Radiological imaging supplements panendoscopy by assessing deep tissue involvement to provide information for tumor (T), lymph node (N), and distant metastasis (M) staging. Computed tomography (CT) and/or magnetic resonance imaging (MRI) studies from the skull base to the thoracic inlet are performed with intravenous contrast to provide detailed images of the oral cavity and neck. CT provides information on primary tumor extension, bone erosion, and regional nodal metastases. MRI may be preferable in patients who have dental implants, involvement of deep tongue musculature, or with suspected perineural spread. Generally, malignant tumors appear on imaging as a poorly circumscribed mass with irregular borders that enhance with contrast and may invade rather than push on adjacent structures.

Radiological signs of nodal metastasis include pathological enlargement, central necrosis, loss of normal ovoid shape, loss of a fatty hilum, and extracapsular spread.

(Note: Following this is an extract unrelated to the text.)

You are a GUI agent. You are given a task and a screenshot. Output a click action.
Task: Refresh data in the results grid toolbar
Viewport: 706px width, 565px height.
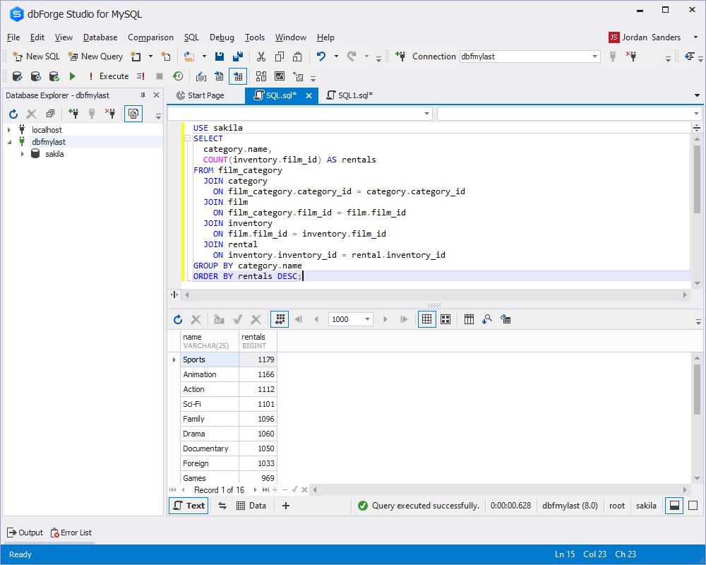178,319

Ultrasonography rather than CT imaging of the cervical lymph nodes is more commonplace outside in North America. Imaging of the chest with plain films or CT is recommended to detect distant metastasis. Spread to the abdomen or pelvis is uncommon, and imaging is not routinely performed, although liver function tests should be obtained. Positive emission tomography-computed tomography (PET-CT) has a positive predictive value of up to 89 % and a false-positive rate of 8.3 % [29]. PET-CT is valuable for detecting unknown primary tumors and recurrent tumor, but may also be considered for patients with Stage III–IV cancer, of whom up to 30.9 % may have their treatment altered. The overall accuracy of preoperative staging is approximately 66–76 % for CT, MRI, and ultrasonography [30].

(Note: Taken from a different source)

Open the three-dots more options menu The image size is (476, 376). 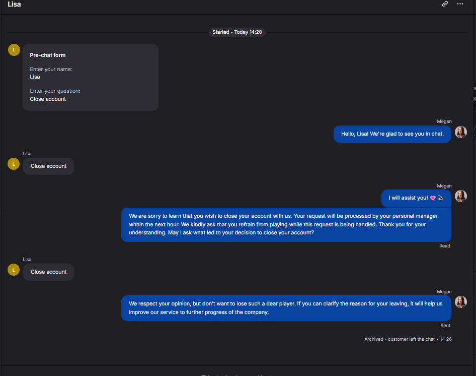tap(460, 4)
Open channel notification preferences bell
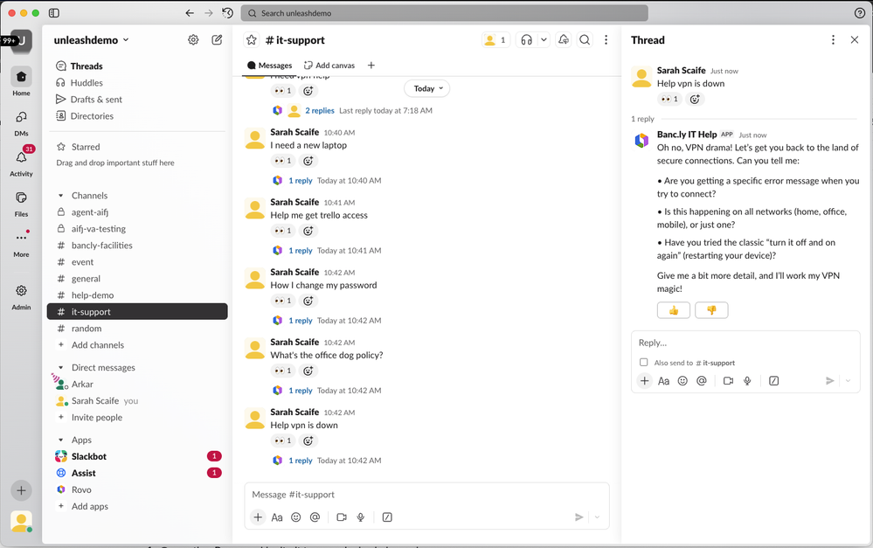The height and width of the screenshot is (548, 873). point(563,40)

Early-stage malignancies are less than 4 cm in maximum dimension, do not invade key structures, and do not spread to lymph nodes or distant organs (Table 3.1). Determination of lymph node metastases is critical because this necessarily classifies the cancer as advanced stage. Locally advanced tumors classified as T4b are surgically unresectable due to intimate involvement of critical structures and/or difficulty of obtaining negative surgical margins. Tumors within the masticator space, pterygoid plates, skull base, nasopharynx, prevertebral fascia, or encasing the internal carotid artery are considered unresectable. On initial presentation, 31 % are diagnosed with localized disease, 47 % with regional metastasis, and 18 % with distant metastasis. The primary site remains unknown in 5 % after clinical examination and imaging [2].

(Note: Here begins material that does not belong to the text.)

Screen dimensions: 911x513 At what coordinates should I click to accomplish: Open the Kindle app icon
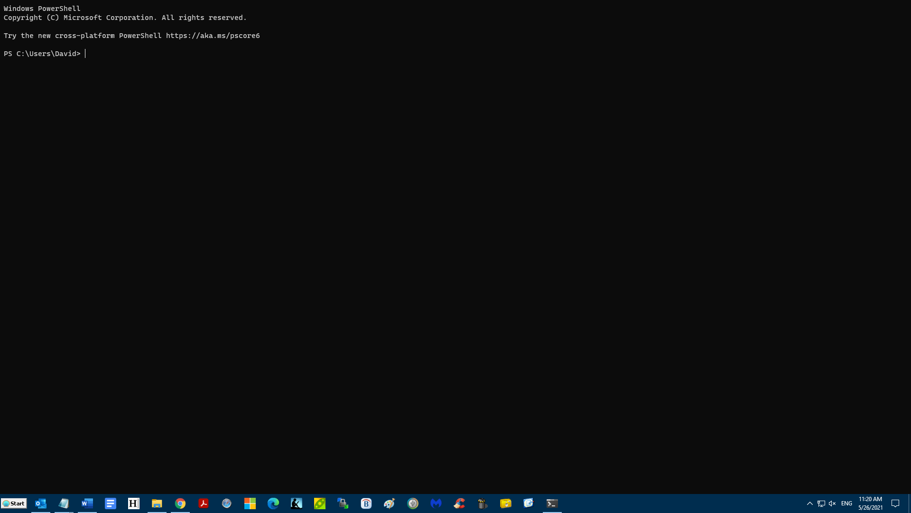click(x=297, y=504)
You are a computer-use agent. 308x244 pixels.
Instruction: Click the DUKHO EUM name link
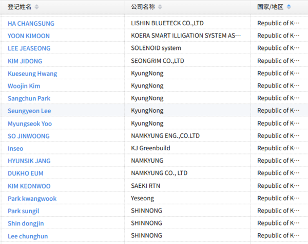click(25, 173)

The National Comprehensive Cancer Network® (NCCN) publishes clinical practice guidelines for the workup, staging, and treatment of head and neck malignancies by site [31]. Current guidelines for workup of oral cavity cancer include obtaining a thorough history, performing a complete head and neck examination with mirror or fiberoptic exam as indicated, and obtaining a tissue biopsy to confirm the diagnosis. On the initial visit, smoking cessation counseling should be provided as indicated and the patient should be screened for depression. Patients should be referred for dental evaluation and possible imaging. Other referrals to consider include nutrition, speech, and swallowing evaluation as indicated. Early initiation of swallow evaluation and therapy is encouraged to maximize postoperative swallow function and quality of life. Patients with head and neck cancer are often of advanced age and have multiple medical comorbidities. Preanesthesia evaluation may be necessary to identify perioperative risks and determine candidacy for surgery. The nutritional and health status of the patient should be optimized. The next steps in the workup for clinical staging are panendoscopy under anesthesia with directed biopsies and radiological imaging of the primary, neck, and chest as indicated. PET-CT is an option for those with Stage III–IV diseases and may upstage. Clinical staging is based on the AJCC TNM classification system (Table 3.1) [25].